U.S. SECURITIES AND EXCHANGE COMMISSION

                             WASHINGTON, D.C. 20549

                                   FORM 12b-25

                                                          SEC File Number 1-8641

                           NOTIFICATION OF LATE FILING

                                  (Check One):
[ ] Form 10-K  [ ] Form 11-K   [ ] Form 20-F   [x]  Form 10-Q  [  ]  Form N-SAR
For Period Ended:  June 30, 2002
                  --------------

         Nothing in this form shall be construed to imply that the Commission
has verified any information contained herein.

         If the notification relates to a portion of the filing checked above,
identify the Item(s) to which notification relates:

--------------------------------------------------------------------------------

 Part I - Registrant Information


   Full Name of Registrant:           Coeur d'Alene Mines Corporation

   Former Name if Applicable:

   Address of Principal Executive
    Office (Street and Number):                 505 Front Ave., P.O. Box I
                                                Coeur d'Alene, ID 83816

--------------------------------------------------------------------------------

Part II - Rules 12b-25(b) and (c)

--------------------------------------------------------------------------------

If the subject report could not be filed without unreasonable effort or expense
and the registrant seeks relief pursuant to Rule 12b-25(b), the following should
be completed. (Check box if appropriate)

 [X]   (a) The reasons described in reasonable detail in Part III of this form
       could not be eliminated without unreasonable effort or expense;

 [X]   (b) The subject Quarterly Report on Form 10-Q will be filed on or before
       the fifth calendar day following the prescribed due date; and


 [ ]   (c) The accountant's statement or other exhibit required by Rule
       12b-25(c) has been attached if applicable.

--------------------------------------------------------------------------------

Part III - Narrative

--------------------------------------------------------------------------------

State below in reasonable detail the reasons why the subject Form 10-Q could not
be filed within the prescribed time period.

         On August 9, 2002, Coeur d'Alene Mines Corporation (the "Company")
received a letter of comments from the Staff of the Securities and Exchange
Commission relating to the amendments to the Company's Registration Statement on
Form S-3 relating to the proposed public resale of the Company's recently issued
Series II 13.375% Convertible Senior Subordinated Notes and Annual Report on
Form 10-K and Quarterly Report of Form 10-Q incorporated by reference therein
that had been filed with the Commission on July 26, 2002. Certain of those
comments affect the preparation of the Company's Quarterly Report on Form 10-Q
for the quarter ended June 30, 2002. The Company's decision to delay its filing
of that Form 10-Q reflects its desire to have sufficient time to do the work
that is required to assure that such filing complies with the relevant comments
in the comment letter. The Company discussed those comments with the SEC Staff
on August 14, 2002, and is confident it can conform the Form 10-Q disclosures to
such comments without affecting its results of operations as reported in its
press release dated August 7, 2002.

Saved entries
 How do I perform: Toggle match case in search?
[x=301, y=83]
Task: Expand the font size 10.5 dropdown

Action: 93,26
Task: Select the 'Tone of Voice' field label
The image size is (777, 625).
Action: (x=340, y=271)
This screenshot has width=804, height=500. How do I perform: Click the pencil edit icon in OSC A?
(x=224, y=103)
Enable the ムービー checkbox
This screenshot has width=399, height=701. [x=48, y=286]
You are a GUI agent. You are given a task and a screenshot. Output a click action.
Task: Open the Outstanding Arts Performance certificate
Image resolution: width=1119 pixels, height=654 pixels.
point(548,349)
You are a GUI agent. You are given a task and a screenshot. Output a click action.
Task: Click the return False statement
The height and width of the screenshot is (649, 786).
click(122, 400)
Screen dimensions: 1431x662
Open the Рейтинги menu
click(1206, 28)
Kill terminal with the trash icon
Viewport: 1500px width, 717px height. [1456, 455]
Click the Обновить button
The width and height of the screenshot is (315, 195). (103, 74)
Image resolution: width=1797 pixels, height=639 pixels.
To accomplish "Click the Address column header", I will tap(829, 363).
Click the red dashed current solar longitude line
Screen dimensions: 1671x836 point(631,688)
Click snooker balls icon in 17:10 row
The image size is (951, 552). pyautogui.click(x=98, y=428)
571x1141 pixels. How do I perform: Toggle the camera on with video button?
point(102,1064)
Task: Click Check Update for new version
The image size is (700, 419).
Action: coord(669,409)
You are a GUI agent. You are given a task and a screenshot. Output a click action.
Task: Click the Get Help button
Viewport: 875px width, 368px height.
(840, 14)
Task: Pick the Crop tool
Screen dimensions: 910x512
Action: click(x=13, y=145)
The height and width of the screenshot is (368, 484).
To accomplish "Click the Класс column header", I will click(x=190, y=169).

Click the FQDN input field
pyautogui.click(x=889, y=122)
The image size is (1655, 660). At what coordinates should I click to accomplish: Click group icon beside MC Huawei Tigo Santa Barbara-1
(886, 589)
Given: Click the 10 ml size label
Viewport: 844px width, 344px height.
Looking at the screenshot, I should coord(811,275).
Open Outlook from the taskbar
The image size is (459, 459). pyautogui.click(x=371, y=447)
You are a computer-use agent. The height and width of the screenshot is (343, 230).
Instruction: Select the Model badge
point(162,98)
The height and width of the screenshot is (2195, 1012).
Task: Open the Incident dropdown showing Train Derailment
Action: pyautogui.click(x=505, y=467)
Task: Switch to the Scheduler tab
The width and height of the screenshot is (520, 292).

**List of tasks:**
1. Please update the records from the start through the line containing "click(1206, 28)", replacing "GUI agent" with "screen assistant" and leaving everything else unchanged.
2. Continue the late-filing notice for the quarterly report from where it stops.
The records have no connection to the text above them.

**Exercise answers:**
1.
 How do I perform: Toggle match case in search?
[x=301, y=83]
Task: Expand the font size 10.5 dropdown

Action: 93,26
Task: Select the 'Tone of Voice' field label
The image size is (777, 625).
Action: (x=340, y=271)
This screenshot has width=804, height=500. How do I perform: Click the pencil edit icon in OSC A?
(x=224, y=103)
Enable the ムービー checkbox
This screenshot has width=399, height=701. [x=48, y=286]
You are a screen assistant. You are given a task and a screenshot. Output a click action.
Task: Open the Outstanding Arts Performance certificate
Image resolution: width=1119 pixels, height=654 pixels.
point(548,349)
You are a screen assistant. You are given a task and a screenshot. Output a click action.
Task: Click the return False statement
The height and width of the screenshot is (649, 786).
click(122, 400)
Screen dimensions: 1431x662
Open the Рейтинги menu
click(1206, 28)

2.
--------------------------------------------------------------------------------
         In addition to the above matter, the Company's decision to delay its
filing of the Quarterly Report on Form 10-Q for the quarter ended June 30, 2002
also reflects the Company's recent retention of KPMG LLP as its independent
auditor on July 22, 2002.

--------------------------------------------------------------------------------

Part IV - Other Information

--------------------------------------------------------------------------------

       (1)    Name and telephone number of person to contact in regard to this
              notification:

      Arthur H. Bill                 202-295-4003
--------------------------------------------------------------------------------
        (Name)                       (Area Code)      (Telephone Number)

         (2) Have all other periodic reports required under Section 13 or 15(d)
of the Securities Exchange Act of 1934 or Section 30 of the Investment Company
Act of 1940 during the preceding 12 months or for such shorter period that the
registrant was required to file such report(s) been filed? If the answer is no,
identify report(s).

                            [x] Yes       [ ] No



                                       2



         (3) Is it anticipated that any significant change in results of
operations from the corresponding period for the last fiscal year will be
reflected by the earnings statements to be included in the subject report or
portion thereof?

                             [x] Yes      [ ] No


         If so: attach an explanation of the anticipated change, both
narratively and quantitatively, and, if appropriate, state the reasons why a
reasonable estimate of the results cannot be made.

         As the Company announced in its press release, dated August 7, 2002,
the Company expects that the amount of total revenues to be reported by it for
the quarter ended June 30, 2002 will be approximately $22.1 million, as compared
to $20.1 million for the quarter ended June 30, 2001. Furthermore, it expects to
report total costs and expenses for the quarter of approximately $33.0 million
compared to $23.7 million for the prior year's comparable quarter. Of that
amount of total costs and expenses, the Company expects to report a loss of
approximately $2.9 million in connection with the retirement of debt in the
quarter ended June 30, 2002, compared to a gain of $5.8 million in connection
with the retirement of debt for the quarter ended June 30, 2001. The Company
expects to report a net loss of $10.9 million for the quarter ended June 30,
2002, compared to a net loss of $3.6 million for the prior year's comparable
quarter.

                         Coeur d'Alene Mines Corporation
--------------------------------------------------------------------------------
                  (Name of Registrant as specified in charter)

       has caused this notification to be signed on its behalf by the
       undersigned thereunto duly authorized.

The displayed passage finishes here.